Mobius Investment Trust invests in emerging markets smaller companies via an ESG approach
Its managers also look at a company's culture because they have found that successful companies tend to treat their employees well
The potential for ESG improvements varies in different countries
Emerging markets are not associated with good governance, transparency or ethical behaviour. But Mobius Investment Trust (MMIT) invests in emerging markets taking into consideration environmental, social and governance (ESG) factors. And its managers – Carlos Hardenberg and veteran emerging markets investor Mark Mobius - have been considering such issues since long before they rose to prominence in any region.
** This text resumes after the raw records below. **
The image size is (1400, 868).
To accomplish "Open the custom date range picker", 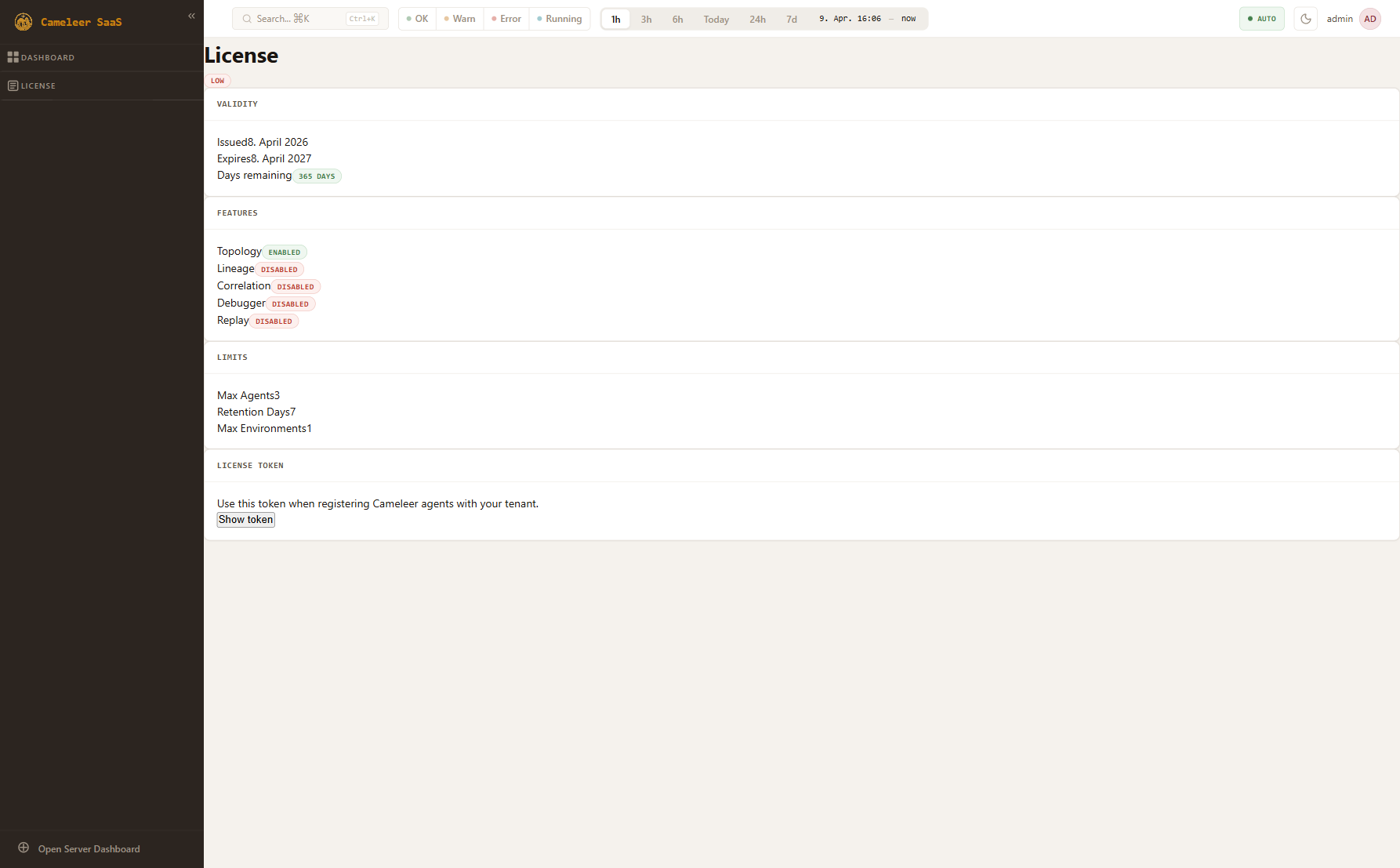I will tap(867, 19).
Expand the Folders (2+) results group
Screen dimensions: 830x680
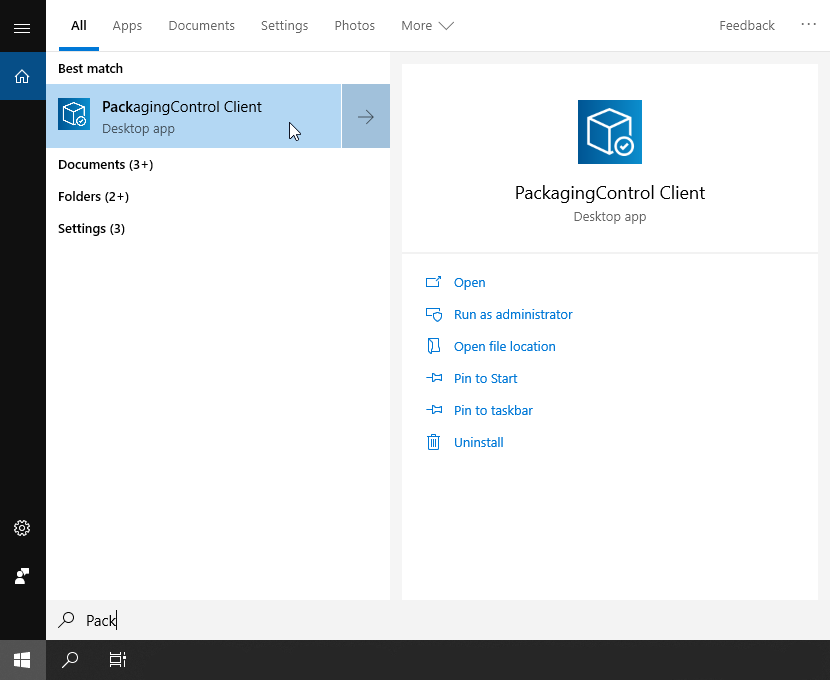(x=93, y=197)
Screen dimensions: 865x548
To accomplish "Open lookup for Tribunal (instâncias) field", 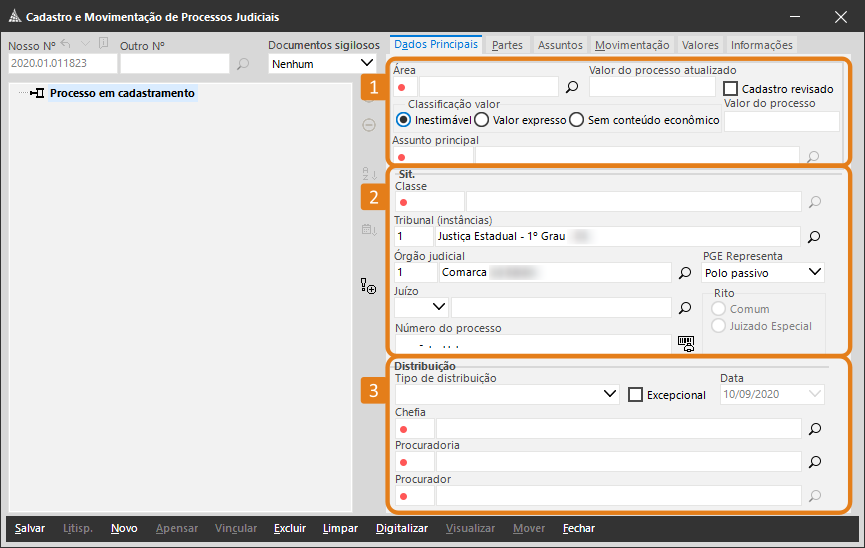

“We have invested in emerging markets for many decades [where] the companies are often run by phenomenal entrepreneurs,” says Hardenberg. “They really know how to run the businesses - they are very good operators. But in many cases they neglect governance, transparency and other aspects which are important for shareholders. We started to work on governance improvements around 15 years ago in Brazil, Korea, Turkey and other markets. We started to always review, for example, the composition and quality of boards. If you have a proper supervisory board which is independent, has very clear key performance indicators and follows clear policies there’s always an insurance policy. We have appointed over 80 board members in emerging markets and created a better relationship between shareholders and portfolio companies. It created confidence and trust in these businesses, and when companies start to play by the rules, become more transparent, and have better policies and governance rules in place, they typically start to outperform.”